The stock characters one associates with Christie are not in evidence. There is no Miss Marple, no Hercule Poirrot and no witless constable. Familiar are the servants, Pip Tyrell and Astrid Teifholz, as audiences have seen them before- archetypal domestics – one dour and humourless, the other ingenuously amusing.
So far, so good. In the first of three acts, the situation is established, Hobart in in the 1930’s, and the main characters appear. Angela Zonno, as Doris West, only appears in this first act. In her debut performance with HRTS she is assured and comfortable in her role. If there is a fault in the script, it is that she and Tyrell do not reappear.
Jon Lenthall assumes the lesser of the two male roles but makes the most of the part. What might have been a stock character is believably developed in Lenthall’s hands.
Karen Kluss as Enid Bradshaw and Steven Jones as Gerald Martin share the stage for the greater part of the play. Like a slow-motion train wreck, it is impossible not to look away, as these two bring the play to its climax. The Stranger is something of a psychological thriller and it is no spoiler that the characters are required to undergo transformation as a consequence of deceit, love, betrayal, and the exigency of extremity. Without divulging the ending, it is difficult to say more, but it is nail-biting stuff. With the clock (audibly) ticking down, the audience grapples with the inconsistencies of one character who is simultaneously attractive and repulsive and another who is both naïve and perceptive.

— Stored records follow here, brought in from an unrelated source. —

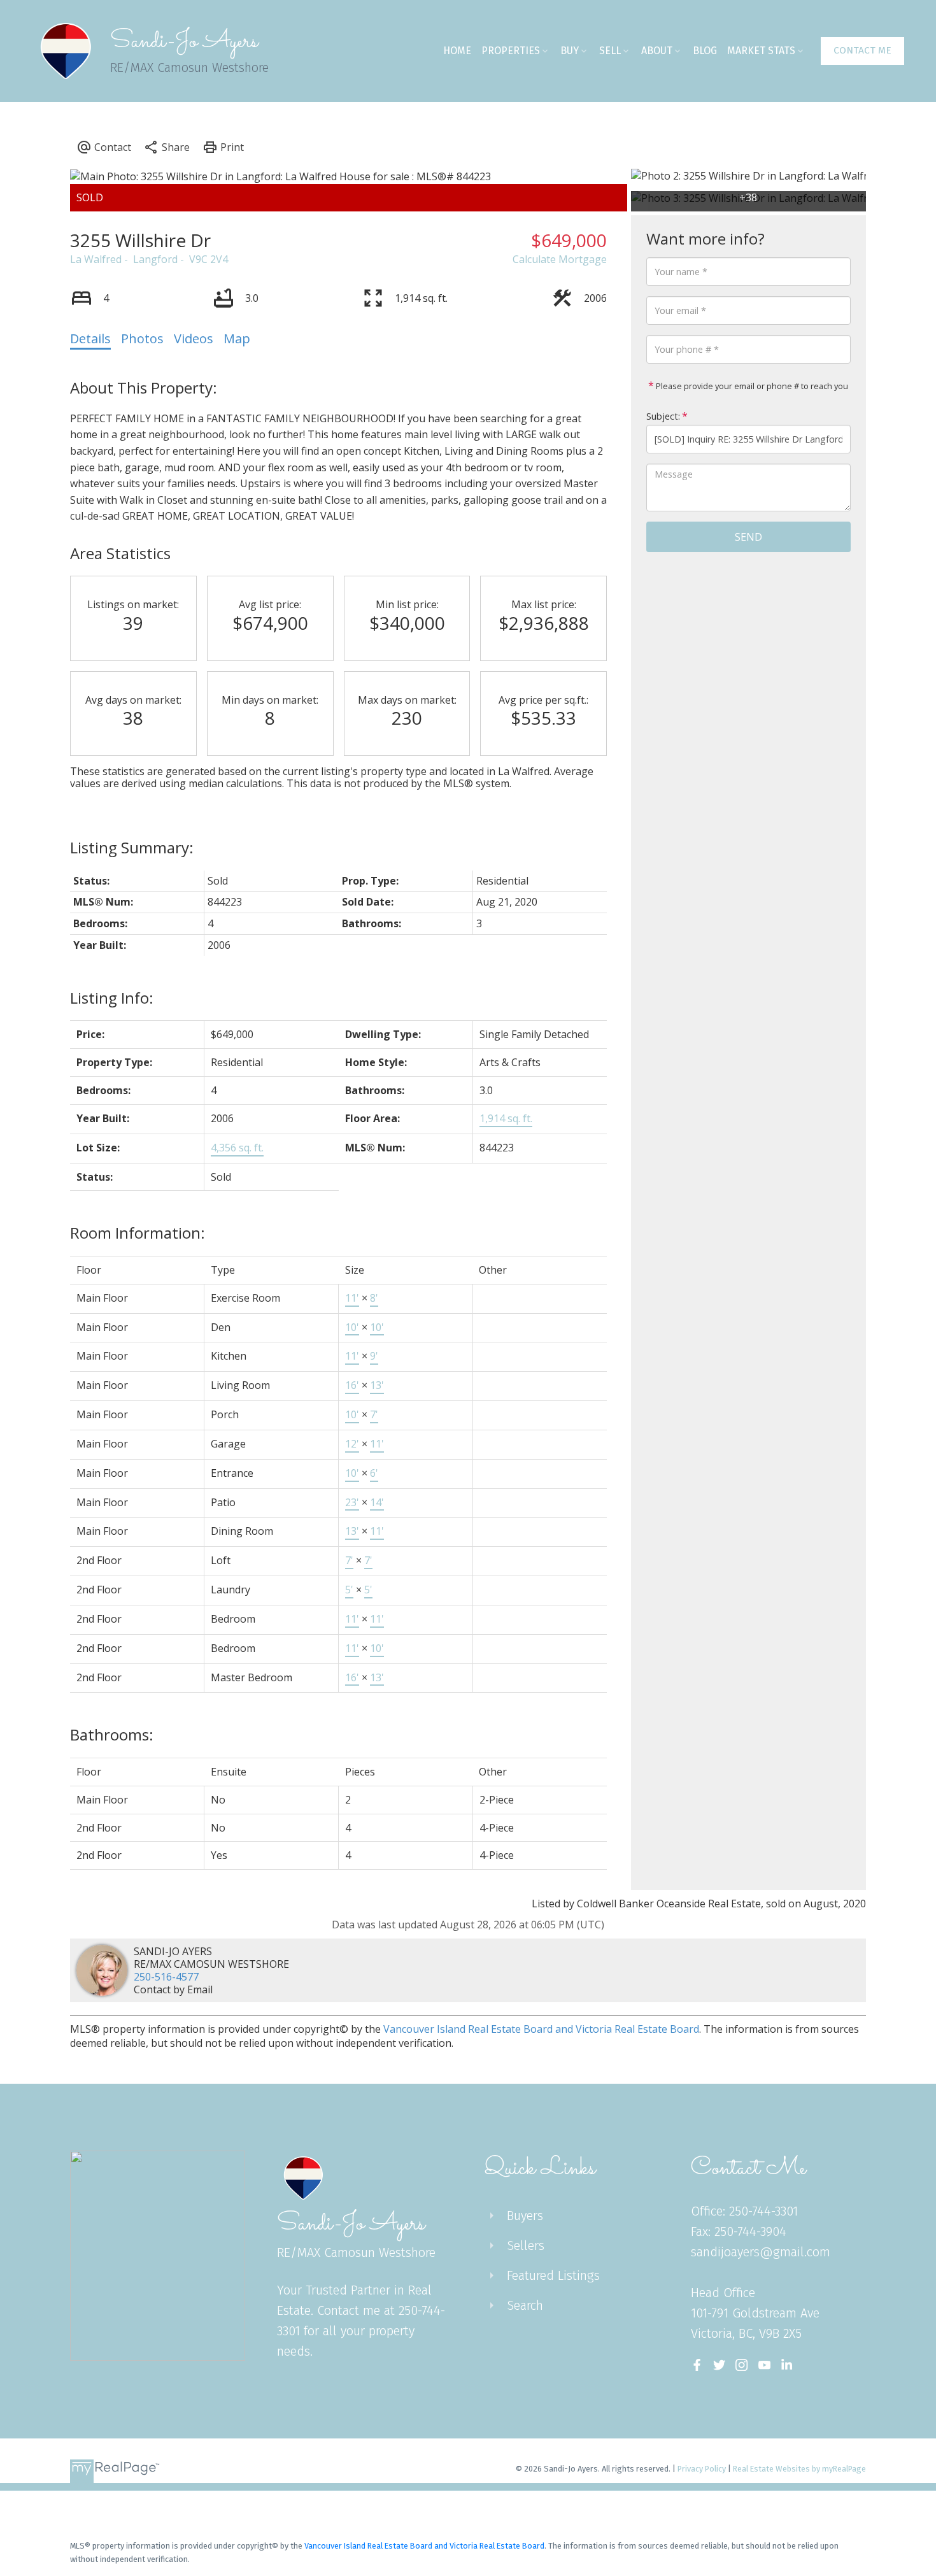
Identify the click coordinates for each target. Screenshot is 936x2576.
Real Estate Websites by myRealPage (799, 2468)
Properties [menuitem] (510, 51)
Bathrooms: (111, 1734)
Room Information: (137, 1232)
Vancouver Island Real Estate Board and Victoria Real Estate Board (541, 2029)
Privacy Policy (701, 2468)
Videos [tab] (193, 338)
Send (748, 537)
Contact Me (862, 50)
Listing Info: (111, 997)
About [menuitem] (656, 51)
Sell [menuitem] (610, 51)
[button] (862, 51)
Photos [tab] (142, 338)
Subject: (663, 416)
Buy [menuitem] (569, 51)
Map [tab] (236, 338)
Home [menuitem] (457, 51)
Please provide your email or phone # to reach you (751, 386)
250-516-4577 (166, 1977)
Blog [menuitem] (705, 51)
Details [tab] (90, 338)
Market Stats (761, 51)
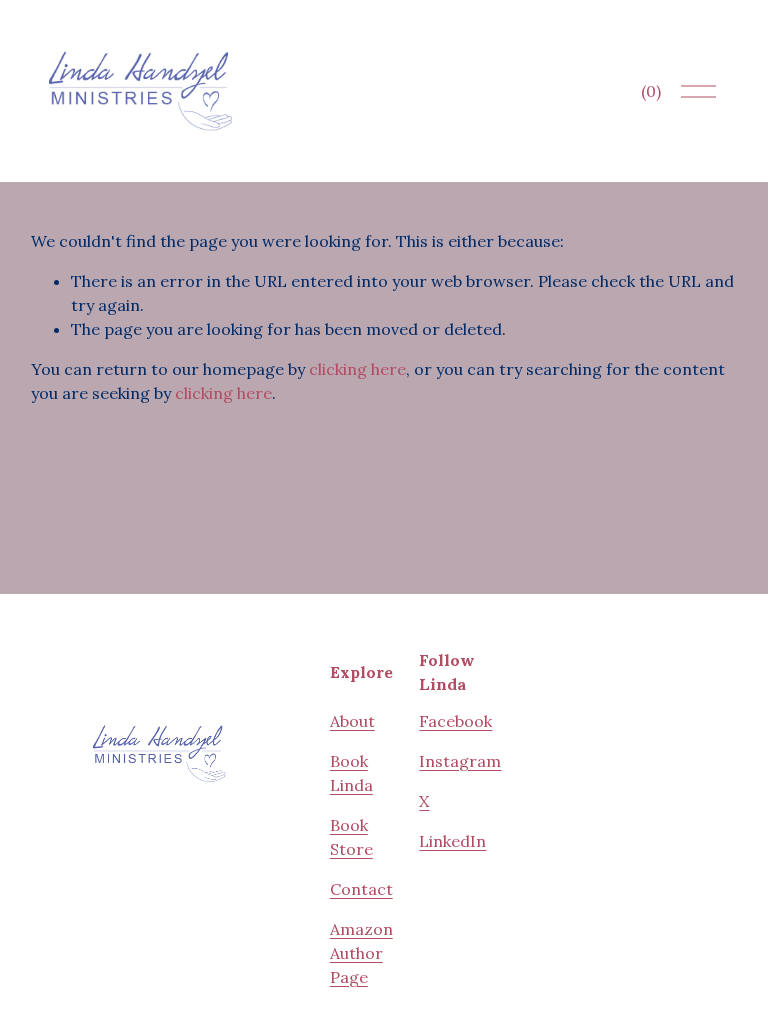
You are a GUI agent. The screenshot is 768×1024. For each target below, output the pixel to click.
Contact (361, 889)
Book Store (351, 837)
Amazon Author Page (361, 953)
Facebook (455, 721)
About (352, 721)
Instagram (460, 761)
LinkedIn (452, 841)
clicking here (357, 369)
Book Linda (351, 773)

The piece is enhanced by an evocative sound scape, effective lighting, and a startling use of symbolism. The set is stylised, suggestive of the era, without the ponderous detail typical of such productions. At no point does it ever feel like Tasmania (jokes to that effect are jarring), but it does allow the focus to be on the performances.
The Stranger gains momentum imperceptibly. If the urge to warn the actors of impending peril can be resisted, the denouement is cathartic.